Re: I want to search on BOTH --> (1) "XML" data and (2) "Text" data.

Posted by Kelvin Tan <ke...@relevanz.com>.
> You can also look on www.mail-archive.com and search this list's
> archive for some related discussions.  Try searching for Philip Ogren
> (I think I got the name right), he sent some code that lets you go from
> XML -> Lucene Document quickly, I think.
>
> Otis

Ugh. I hate that we have to rely on the mailing list archive to point to
user contributions and/or resources. Can't wait for the "Contributions"
section of Lucene to get up.

Regards,
Kelvin


--
To unsubscribe, e-mail:   <ma...@jakarta.apache.org>
For additional commands, e-mail: <ma...@jakarta.apache.org>


Re: I want to search on BOTH --> (1) "XML" data and (2) "Text" data.

Posted by Harun Altay <ha...@indiana.edu>.
I am very new in Lucene. Your comments are really helpfull for me. Thank
you.
Harun.


----- Original Message -----
From: <ca...@bookandhammer.com>
To: "Lucene Users List" <lu...@jakarta.apache.org>
Sent: Saturday, January 12, 2002 5:41 PM
Subject: Re: I want to search on BOTH --> (1) "XML" data and (2) "Text"
data.


> Hi,
> I don't know how much you know about Lucene, but Otis is exactly right.
> You can create two (or more) different Lucene Documents and retrieve the
> information you want and put it into fields.
>
> I am in the midst of creating a Document Repository that I haven't
> gotten up yet.
>
> Here are some links to different documents that might help
>
>
> XML Based Document Implementations
> http://www.mail-archive.com/lucene-user@jakarta.apache.org/msg00346.html
> http://marc.theaimsgroup.com/?l=lucene-dev&m=100723333506246&w=2
>
> The best HTML Document, is the one used in the lucene demo.
>
> I hope this helps.
>
>
> --Peter
>
>
>
> On Saturday, January 12, 2002, at 01:54 PM, Otis Gospodnetic wrote:
>
> > Hello,
> >
> > You could write an XML parser (see http://xml.apache.org/ for some XML
> > tools) and store XML elements as Fields in Lucene Documents.
> > To search for 'Hello' and 'Hello Mr.
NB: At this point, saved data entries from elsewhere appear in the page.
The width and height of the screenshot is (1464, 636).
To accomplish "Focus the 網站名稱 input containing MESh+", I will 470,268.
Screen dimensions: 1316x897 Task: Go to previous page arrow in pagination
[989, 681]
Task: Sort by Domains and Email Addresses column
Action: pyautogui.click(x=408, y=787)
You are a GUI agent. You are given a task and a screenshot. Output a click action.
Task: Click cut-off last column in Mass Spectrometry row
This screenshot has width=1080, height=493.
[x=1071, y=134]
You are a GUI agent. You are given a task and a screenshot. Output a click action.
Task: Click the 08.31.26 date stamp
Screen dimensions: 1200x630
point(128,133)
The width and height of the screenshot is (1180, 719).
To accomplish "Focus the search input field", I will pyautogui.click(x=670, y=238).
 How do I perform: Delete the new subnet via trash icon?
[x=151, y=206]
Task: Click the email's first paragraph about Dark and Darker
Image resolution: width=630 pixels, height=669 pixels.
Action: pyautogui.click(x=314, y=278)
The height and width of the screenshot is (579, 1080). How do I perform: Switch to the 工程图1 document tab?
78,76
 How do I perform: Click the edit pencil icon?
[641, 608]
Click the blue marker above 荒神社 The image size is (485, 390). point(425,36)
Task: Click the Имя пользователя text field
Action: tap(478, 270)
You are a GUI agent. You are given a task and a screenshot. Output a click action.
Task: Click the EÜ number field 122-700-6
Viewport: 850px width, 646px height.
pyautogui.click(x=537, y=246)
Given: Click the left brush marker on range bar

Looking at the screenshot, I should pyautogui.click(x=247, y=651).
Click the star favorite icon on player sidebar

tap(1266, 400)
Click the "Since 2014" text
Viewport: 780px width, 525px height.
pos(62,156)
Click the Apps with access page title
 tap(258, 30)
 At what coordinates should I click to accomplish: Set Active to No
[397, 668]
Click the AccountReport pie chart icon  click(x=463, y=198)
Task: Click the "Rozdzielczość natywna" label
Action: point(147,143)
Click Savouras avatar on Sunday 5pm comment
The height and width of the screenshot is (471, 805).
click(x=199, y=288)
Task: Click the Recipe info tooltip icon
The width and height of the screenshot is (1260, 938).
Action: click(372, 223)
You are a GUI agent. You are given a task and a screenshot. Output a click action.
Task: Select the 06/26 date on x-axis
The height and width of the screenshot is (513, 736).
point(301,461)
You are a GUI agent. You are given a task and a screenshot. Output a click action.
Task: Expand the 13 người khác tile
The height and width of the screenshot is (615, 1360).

President!' you can store the
> > whole article body as a Text (or maybe UnStored) Field.
> > You can also look on www.mail-archive.com and search this list's
> > archive for some related discussions.  Try searching for Philip Ogren
> > (I think I got the name right), he sent some code that lets you go from
> > XML -> Lucene Document quickly, I think.
> >
> > Otis
> >
> >
> > --- Harun Altay <ha...@indiana.edu> wrote:
> >> Hello Friends,
> >>
> >> I want to search on BOTH --> (1) "XML" data and (2) "Text" data.
> >>
> >>
> >> (1). "Text Data" --> mostly consist of HTML pages, residing on the
> >> server...
> >> example : hundreds of HTML, TXT file, etc...
> >>
> >>
> >> (2). "XML Data" --> for example, Articles that was stored in XML
> >> format, lets say like this :
> >>
> >> <article>
> >> <article code>  ....   </article code>
> >> <article title>   ....  </article title>
> >> <author>  .... </author>
> >> <date> ... </date>
> >> <etc> ... </etc>
> >>
> >> <body of th eTEXT>
> >> .
> >> .......................... the article body, TEXT ......
> >> .
> >> .
> >> .
> >> .
> >> </body of th eTEXT>
> >>
> >> </article>
> >>
> >> In this type of search, we need to search this "XML-based author
> >> file" in two different ways :
> >>     2.a. First Way of searching : Searching XML file through its
> >> KEYWORDS, like : date = "Jan-01-2002" and author = "George
> >> Washington"
> >>     2.b. Second Way of Searching : Free search on the article body.
> >> For example : All the articles, whose body has the word 'Hello', or
> >> the sentence 'Hello Mr. President!'
> >>
> >>
> >> Note-1:
> >>
> >> XML file may reside either Operating System level, or in a
> >> XML-supporting DATABASE, as well.
> >>
> >>
> >> Note-2:
> >>
> >> If I need to have them, I can write extra java classes to support
> >> some more functionality, if possible...
> >>
> >>
> >> Thank you very much,
> >> Harun.
> >>
> >>
> >>
> >>
> >>
> >>
> >
> >
> > __________________________________________________
> > Do You Yahoo!?
> > Send FREE video emails in Yahoo! Mail!
> > http://promo.yahoo.com/videomail/
> >
> > --
> > To unsubscribe, e-mail:   <mailto:lucene-user-
> > unsubscribe@jakarta.apache.org>
> > For additional commands, e-mail: <mailto:lucene-user-
> > help@jakarta.apache.org>
> >
> >
>
>
> --
> To unsubscribe, e-mail:
<ma...@jakarta.apache.org>
> For additional commands, e-mail:
<ma...@jakarta.apache.org>
>
>
>


--
To unsubscribe, e-mail:   <ma...@jakarta.apache.org>
For additional commands, e-mail: <ma...@jakarta.apache.org>


Re: I want to search on BOTH --> (1) "XML" data and (2) "Text" data.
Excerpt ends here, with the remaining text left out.